Mr Swan is planning a ban on exit fees and alleged anti-competitive "price signalling" among other measures to induce competition / File Source: News Limited

A ROLL call of Australian banking executives has joined the attack directed at pivotal elements of Treasurer Wayne Swan's industry reforms.

And some of the nation's foremost financial bureaucrats have called into question key assumptions underpinning the reforms, heaping pressure on the Treasurer to revisit the package.

As Mr Swan launched into a new war of words with prominent executives yesterday, Reserve Bank assistant governor Guy Debelle said that competitive pressures in banking "remain at a high level".

Treasury secretary Ken Henry played down the notion that diminished competition had been the catalyst for banks to lift mortgage rates beyond increases in the official cash rate.

"The re-pricing of home loans and other lending products could simply be a response to changes in funding costs and a re-assessment of risk," Dr Henry said.

Dr Debelle said the deposit market in particular had been "extremely competitive" and the interest rate paid out by banks for new deposits now almost matched the Reserve's base rate.

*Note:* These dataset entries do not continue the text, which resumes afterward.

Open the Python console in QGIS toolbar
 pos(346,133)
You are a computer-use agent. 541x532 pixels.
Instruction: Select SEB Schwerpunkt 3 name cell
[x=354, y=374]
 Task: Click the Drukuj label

Before the global financial crisis, deposit rates lagged the base rate by 1.5 percentage points.

Commonwealth Bank chief Ralph Norris and his ANZ counterpart, Mike Smith, echoed the sentiment in Canberra as the first round of hearings for the Senate inquiry into banking competition drew to a close.

Mr Norris told senators that customers were "reaping the benefits of a price war for deposits", while Mr Smith dubbed the competition between the major banks as "brutal".

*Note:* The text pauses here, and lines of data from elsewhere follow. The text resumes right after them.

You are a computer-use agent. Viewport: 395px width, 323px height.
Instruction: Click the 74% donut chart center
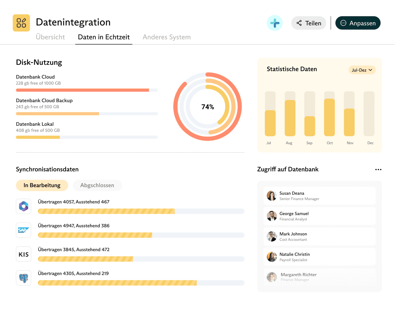(x=207, y=107)
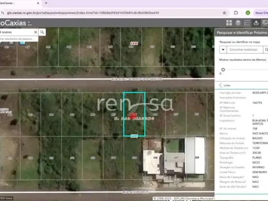The width and height of the screenshot is (268, 201).
Task: Click the browser address bar URL
Action: coord(84,13)
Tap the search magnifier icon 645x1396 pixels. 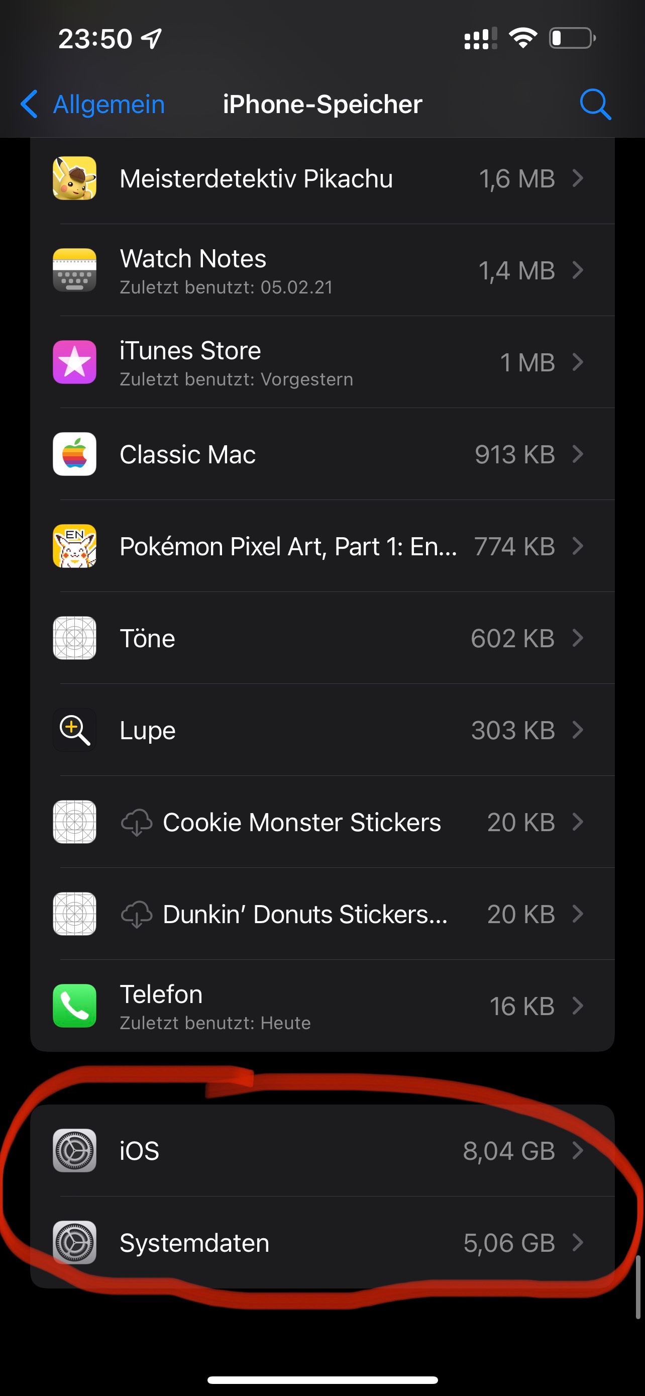click(x=595, y=104)
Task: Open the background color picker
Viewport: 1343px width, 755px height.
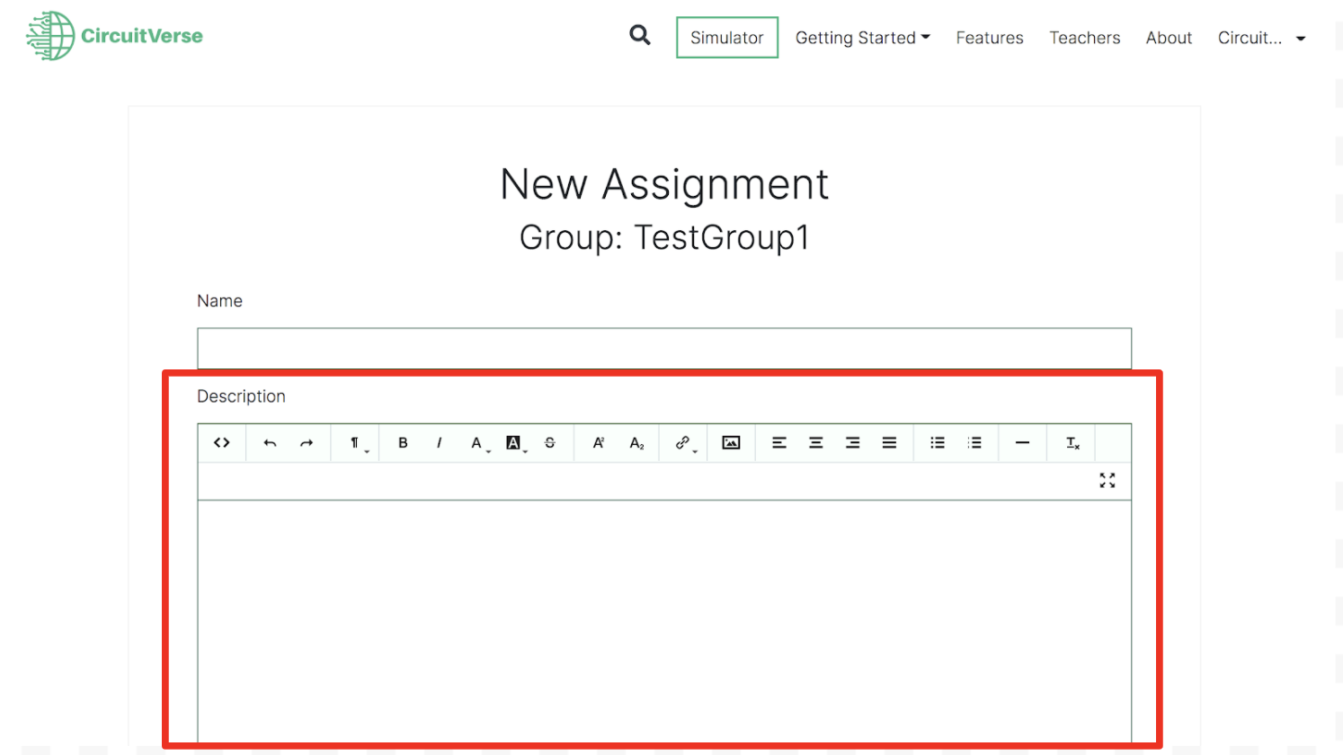Action: [x=515, y=443]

He criticised some of the regulatory initiatives unveiled by the Federal Government, saying "direct legislation on things like exit fees is a mistake".

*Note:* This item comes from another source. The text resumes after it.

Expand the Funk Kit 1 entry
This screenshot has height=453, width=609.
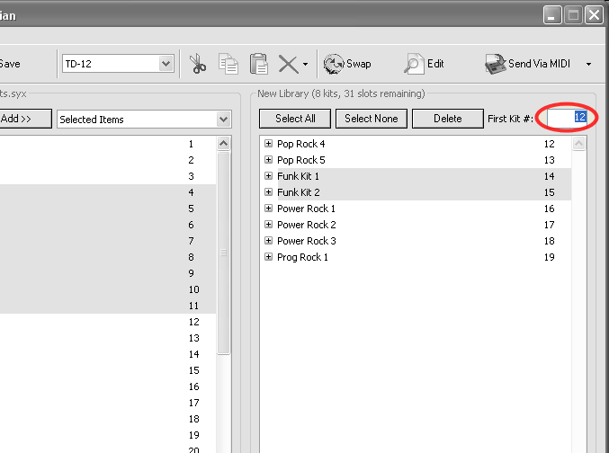coord(268,176)
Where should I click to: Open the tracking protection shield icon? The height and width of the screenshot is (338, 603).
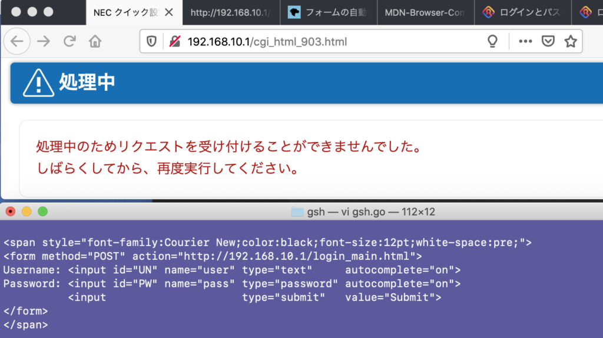pos(151,41)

The government reforms are structured around the concept that the big banks, which have 87 per cent of Australia's mortgage market, now have too much muscle and the marketplace is uncompetitive.

Mr Swan is planning a ban on exit fees - the charges levied against customers who pay out mortgages early - and alleged anti-competitive "price signalling" among other measures to induce competition.

Bendigo & Adelaide Bank chief Mike Hirst said the ban on so-called price signalling threatened to "reduce transparency for the investor market".

As the debate over competition continued unabated, Mr Swan returned fire at Aussie Home Loans executive John Symond, who has accused the Government of doing little to help smaller lenders.

Mr Symond "has joined up with the biggest bank in the country" by selling a 33 per cent stake to the CBA, Mr Swan said.